The Lost Library of Nalanda: Inside India’s Greatest Knowledge Treasury and Its Tragic Destruction

The Lost Library of Nalanda: Inside India’s Greatest Knowledge Treasury and Its Tragic Destruction

More than a thousand years before modern universities emerged, India built one of the world’s most advanced centres of learning — Nalanda Mahavihara in present-day Bihar. At the heart of this global academic powerhouse stood its legendary library complex, Dharmaganja, also known as Dharma Gunj, meaning the “Treasury of Knowledge.”

Historical compilations from CSE IIT Kanpur describe Dharmaganja as an expansive multi-building library system designed to serve thousands of resident monks, scholars, and international students. Far from a single archive, the complex comprised three major library structures — Ratnasagara, Ratnodadhi, and Ratnaranjaka — each devoted to specialised branches of knowledge and levels of scholarship.

Educational heritage notes from Young INTACH emphasise that Nalanda’s library was a sophisticated academic repository, not a monastic storeroom. Its manuscripts covered an astonishing intellectual range: Nyaya (logic), Vyakarana (grammar), Ayurveda and Buddhist medicine, Jyotisha (astronomy), mathematics, literature, linguistics, and multiple schools of Buddhist philosophy.

These descriptions align with the records left by the 7th-century Chinese monk Xuanzang (Hiuen Tsang), who studied at Nalanda and wrote extensively about its “large storehouses of manuscripts” and the university’s vibrant scholarly culture. Victorian scholar Samuel Beal’s translations further detail the library’s extensive academic influence.

Archaeological excavations by the Archaeological Survey of India (ASI) reveal large monasteries, teaching halls, and storage structures believed to be part of the Dharmaganja complex. While folklore exaggerates the number of manuscripts or storeys, historians agree Nalanda housed one of the largest and most diverse ancient knowledge repositories in Asia.

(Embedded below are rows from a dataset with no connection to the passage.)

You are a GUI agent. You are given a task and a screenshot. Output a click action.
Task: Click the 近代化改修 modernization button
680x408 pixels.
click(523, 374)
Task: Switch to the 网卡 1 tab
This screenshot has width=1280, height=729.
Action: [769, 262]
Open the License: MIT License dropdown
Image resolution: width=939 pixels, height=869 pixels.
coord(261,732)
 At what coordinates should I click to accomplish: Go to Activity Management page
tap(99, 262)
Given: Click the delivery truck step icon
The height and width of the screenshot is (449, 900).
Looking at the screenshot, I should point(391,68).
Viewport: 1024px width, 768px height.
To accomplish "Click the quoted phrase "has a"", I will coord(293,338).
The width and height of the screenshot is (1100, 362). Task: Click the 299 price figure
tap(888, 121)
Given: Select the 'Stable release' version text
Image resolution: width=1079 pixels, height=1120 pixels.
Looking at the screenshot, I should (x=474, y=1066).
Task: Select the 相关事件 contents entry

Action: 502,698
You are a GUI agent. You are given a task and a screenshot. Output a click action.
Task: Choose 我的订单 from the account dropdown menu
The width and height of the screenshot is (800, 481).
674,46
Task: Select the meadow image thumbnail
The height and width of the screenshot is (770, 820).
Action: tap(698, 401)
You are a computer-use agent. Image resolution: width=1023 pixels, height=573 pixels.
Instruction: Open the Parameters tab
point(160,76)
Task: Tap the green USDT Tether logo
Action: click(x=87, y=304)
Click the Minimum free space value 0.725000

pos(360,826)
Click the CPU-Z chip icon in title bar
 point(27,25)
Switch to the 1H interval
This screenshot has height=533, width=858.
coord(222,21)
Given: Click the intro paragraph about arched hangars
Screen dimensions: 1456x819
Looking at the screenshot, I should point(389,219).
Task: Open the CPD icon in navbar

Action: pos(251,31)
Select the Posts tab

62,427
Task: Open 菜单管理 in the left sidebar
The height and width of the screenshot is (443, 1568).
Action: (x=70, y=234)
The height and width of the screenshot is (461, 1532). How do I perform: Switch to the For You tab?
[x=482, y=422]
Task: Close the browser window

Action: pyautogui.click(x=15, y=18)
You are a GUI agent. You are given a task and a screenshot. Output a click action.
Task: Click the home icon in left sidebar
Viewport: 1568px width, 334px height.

UNESCO’s World Heritage dossier notes that scholars from China, Korea, Japan, Tibet, and Southeast Asia travelled specifically to use Nalanda’s library resources, often copying manuscripts to carry back to their homelands. These texts helped spread Indian scientific, medical, mathematical, and philosophical knowledge across Asia.

The destruction of Dharmaganja in the late 12th century — described in later Persian chronicles and modern histories — remains one of the greatest intellectual losses ever recorded. Yet much of Nalanda’s legacy endures through the manuscripts that survived abroad, the archaeological remains at the site, and the global recognition of Nalanda as a symbol of India’s ancient academic brilliance.